##### GIVEN ENTRIES

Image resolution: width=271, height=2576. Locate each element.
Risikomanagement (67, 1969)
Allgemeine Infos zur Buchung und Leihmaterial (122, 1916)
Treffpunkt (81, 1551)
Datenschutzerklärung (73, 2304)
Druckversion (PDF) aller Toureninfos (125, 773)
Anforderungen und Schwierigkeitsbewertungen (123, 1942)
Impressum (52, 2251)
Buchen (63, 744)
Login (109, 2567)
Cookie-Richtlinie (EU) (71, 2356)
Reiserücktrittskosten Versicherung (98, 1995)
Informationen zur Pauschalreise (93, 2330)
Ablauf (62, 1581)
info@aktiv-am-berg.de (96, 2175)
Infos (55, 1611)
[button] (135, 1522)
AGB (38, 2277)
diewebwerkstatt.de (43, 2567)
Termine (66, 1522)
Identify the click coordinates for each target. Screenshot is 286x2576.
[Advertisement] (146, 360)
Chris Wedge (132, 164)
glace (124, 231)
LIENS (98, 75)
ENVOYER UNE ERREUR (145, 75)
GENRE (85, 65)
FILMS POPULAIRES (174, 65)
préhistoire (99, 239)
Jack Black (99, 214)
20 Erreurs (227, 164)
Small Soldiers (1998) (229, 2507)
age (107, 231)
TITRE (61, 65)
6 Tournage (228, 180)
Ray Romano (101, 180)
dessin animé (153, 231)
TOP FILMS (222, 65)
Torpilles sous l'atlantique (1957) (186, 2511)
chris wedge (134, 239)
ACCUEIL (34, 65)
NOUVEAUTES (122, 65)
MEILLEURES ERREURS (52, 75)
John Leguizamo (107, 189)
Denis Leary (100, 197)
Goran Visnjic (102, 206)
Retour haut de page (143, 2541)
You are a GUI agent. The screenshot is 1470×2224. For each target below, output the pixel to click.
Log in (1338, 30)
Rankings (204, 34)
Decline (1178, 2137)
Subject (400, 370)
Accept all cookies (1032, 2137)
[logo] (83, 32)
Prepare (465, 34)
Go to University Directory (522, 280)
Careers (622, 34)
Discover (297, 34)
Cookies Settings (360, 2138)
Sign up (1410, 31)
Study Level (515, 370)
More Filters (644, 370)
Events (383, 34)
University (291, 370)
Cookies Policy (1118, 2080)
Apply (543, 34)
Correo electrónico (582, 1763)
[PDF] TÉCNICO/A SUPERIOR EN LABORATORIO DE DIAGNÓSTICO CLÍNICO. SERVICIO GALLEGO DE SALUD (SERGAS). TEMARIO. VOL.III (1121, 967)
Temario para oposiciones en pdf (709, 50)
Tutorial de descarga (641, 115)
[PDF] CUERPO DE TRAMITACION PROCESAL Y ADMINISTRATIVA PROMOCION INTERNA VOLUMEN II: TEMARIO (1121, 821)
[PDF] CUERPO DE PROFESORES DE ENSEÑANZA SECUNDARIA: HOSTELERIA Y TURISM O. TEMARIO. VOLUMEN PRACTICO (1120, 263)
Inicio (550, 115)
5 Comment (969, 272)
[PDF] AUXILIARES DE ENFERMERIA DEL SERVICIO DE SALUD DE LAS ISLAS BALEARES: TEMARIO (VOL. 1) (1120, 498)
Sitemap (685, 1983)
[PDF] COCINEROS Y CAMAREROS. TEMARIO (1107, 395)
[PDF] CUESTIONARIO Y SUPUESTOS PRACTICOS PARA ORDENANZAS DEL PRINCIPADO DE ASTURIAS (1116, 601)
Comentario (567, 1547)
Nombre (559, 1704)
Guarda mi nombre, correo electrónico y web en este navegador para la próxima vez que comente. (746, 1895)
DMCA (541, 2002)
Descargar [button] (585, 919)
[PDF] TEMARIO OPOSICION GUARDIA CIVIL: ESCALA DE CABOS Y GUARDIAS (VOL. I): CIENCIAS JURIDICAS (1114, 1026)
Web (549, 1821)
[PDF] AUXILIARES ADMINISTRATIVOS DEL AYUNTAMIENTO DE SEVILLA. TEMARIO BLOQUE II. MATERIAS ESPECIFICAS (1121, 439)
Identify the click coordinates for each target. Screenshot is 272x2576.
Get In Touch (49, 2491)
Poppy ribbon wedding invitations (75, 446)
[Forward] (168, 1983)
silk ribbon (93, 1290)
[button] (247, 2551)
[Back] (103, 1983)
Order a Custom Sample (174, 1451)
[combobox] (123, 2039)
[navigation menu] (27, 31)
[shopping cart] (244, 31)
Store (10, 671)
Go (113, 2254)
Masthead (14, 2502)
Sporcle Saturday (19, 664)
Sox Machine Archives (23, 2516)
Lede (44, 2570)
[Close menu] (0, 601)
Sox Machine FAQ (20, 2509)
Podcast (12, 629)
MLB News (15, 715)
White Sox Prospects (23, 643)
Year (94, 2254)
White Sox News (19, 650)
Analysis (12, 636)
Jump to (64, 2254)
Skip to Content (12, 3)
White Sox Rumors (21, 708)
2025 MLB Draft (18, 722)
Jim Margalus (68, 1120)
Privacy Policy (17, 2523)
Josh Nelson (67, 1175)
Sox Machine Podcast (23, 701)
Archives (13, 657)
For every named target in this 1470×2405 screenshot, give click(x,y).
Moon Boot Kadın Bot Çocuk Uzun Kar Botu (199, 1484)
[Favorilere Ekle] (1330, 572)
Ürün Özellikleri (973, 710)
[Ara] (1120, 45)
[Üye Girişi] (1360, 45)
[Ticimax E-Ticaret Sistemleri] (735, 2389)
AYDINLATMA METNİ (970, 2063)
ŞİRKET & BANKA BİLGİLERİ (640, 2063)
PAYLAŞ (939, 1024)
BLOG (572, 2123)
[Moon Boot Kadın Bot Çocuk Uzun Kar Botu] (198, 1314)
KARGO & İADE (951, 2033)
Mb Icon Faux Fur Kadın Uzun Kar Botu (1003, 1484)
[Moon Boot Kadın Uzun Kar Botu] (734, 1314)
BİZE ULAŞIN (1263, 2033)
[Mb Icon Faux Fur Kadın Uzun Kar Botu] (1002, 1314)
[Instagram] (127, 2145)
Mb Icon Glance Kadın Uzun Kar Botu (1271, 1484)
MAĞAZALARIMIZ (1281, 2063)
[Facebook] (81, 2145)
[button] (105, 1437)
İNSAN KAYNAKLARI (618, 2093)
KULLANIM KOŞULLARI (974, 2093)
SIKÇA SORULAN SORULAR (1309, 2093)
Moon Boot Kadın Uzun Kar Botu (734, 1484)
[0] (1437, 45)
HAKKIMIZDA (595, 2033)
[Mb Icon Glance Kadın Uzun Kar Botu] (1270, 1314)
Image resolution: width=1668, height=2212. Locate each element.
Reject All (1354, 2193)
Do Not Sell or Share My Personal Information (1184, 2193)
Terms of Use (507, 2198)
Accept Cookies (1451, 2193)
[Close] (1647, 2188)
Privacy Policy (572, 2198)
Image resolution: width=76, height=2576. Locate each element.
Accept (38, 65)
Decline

##########

WHAT YOU WILL DO
With "Çocuk" as the string to find, copy every line of the records that holds it.

WRITTEN ANSWER
Moon Boot Kadın Bot Çocuk Uzun Kar Botu (199, 1484)
[Moon Boot Kadın Bot Çocuk Uzun Kar Botu] (198, 1314)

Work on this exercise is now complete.